• **Directions**:
The records that follow must be repeated exactly, except for their pictures.

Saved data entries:

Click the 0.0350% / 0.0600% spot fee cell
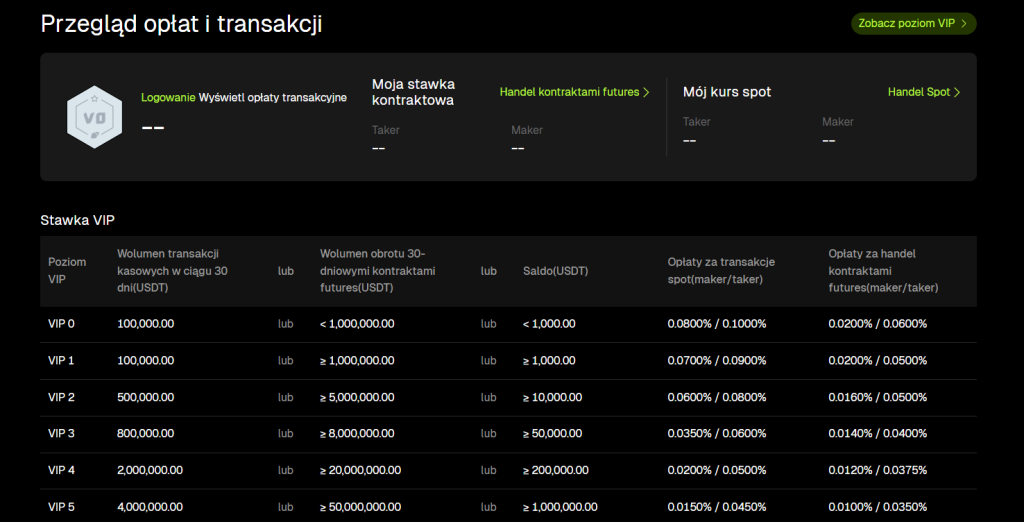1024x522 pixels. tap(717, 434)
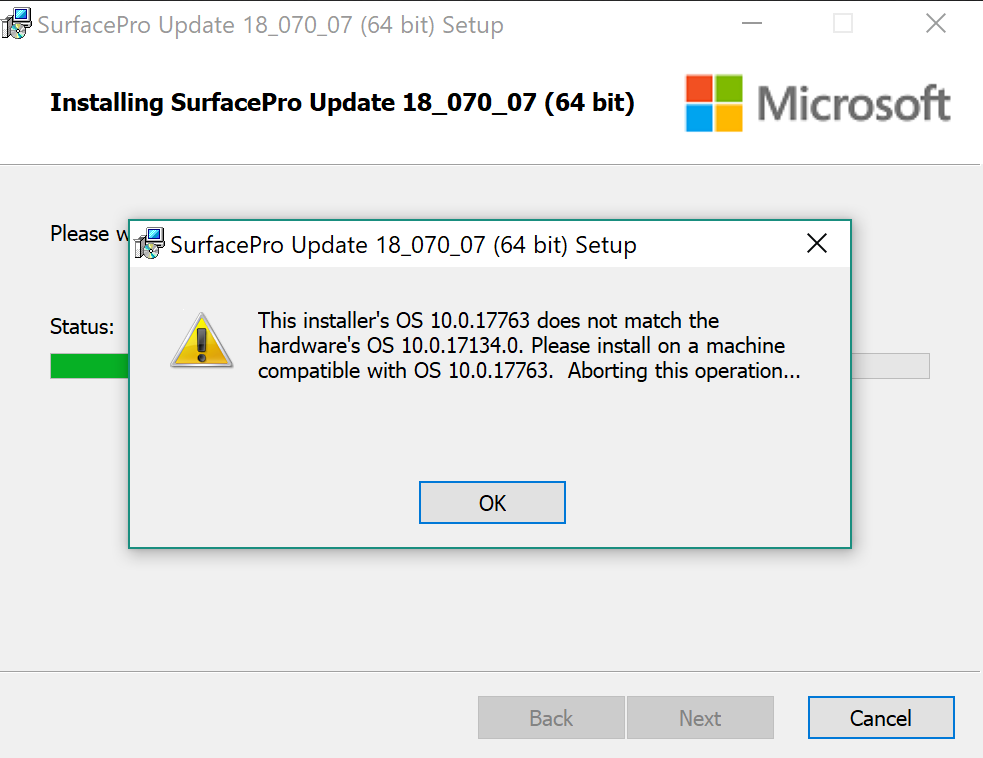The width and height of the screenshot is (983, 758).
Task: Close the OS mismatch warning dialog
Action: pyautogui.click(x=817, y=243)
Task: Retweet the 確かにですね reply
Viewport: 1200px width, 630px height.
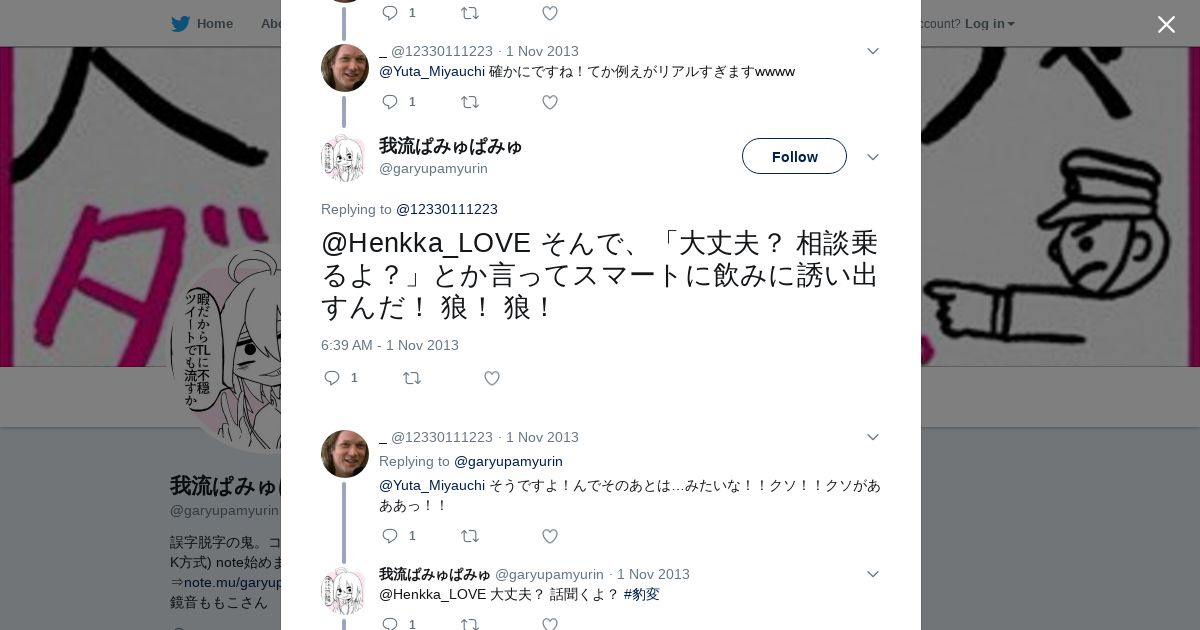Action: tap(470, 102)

• **Expected output**:
Click the 0.0350% / 0.0600% spot fee cell
1024x522 pixels. tap(717, 434)
The width and height of the screenshot is (983, 758).
Task: Close the OS mismatch warning dialog
Action: pyautogui.click(x=817, y=243)
Task: Retweet the 確かにですね reply
Viewport: 1200px width, 630px height.
Action: tap(470, 102)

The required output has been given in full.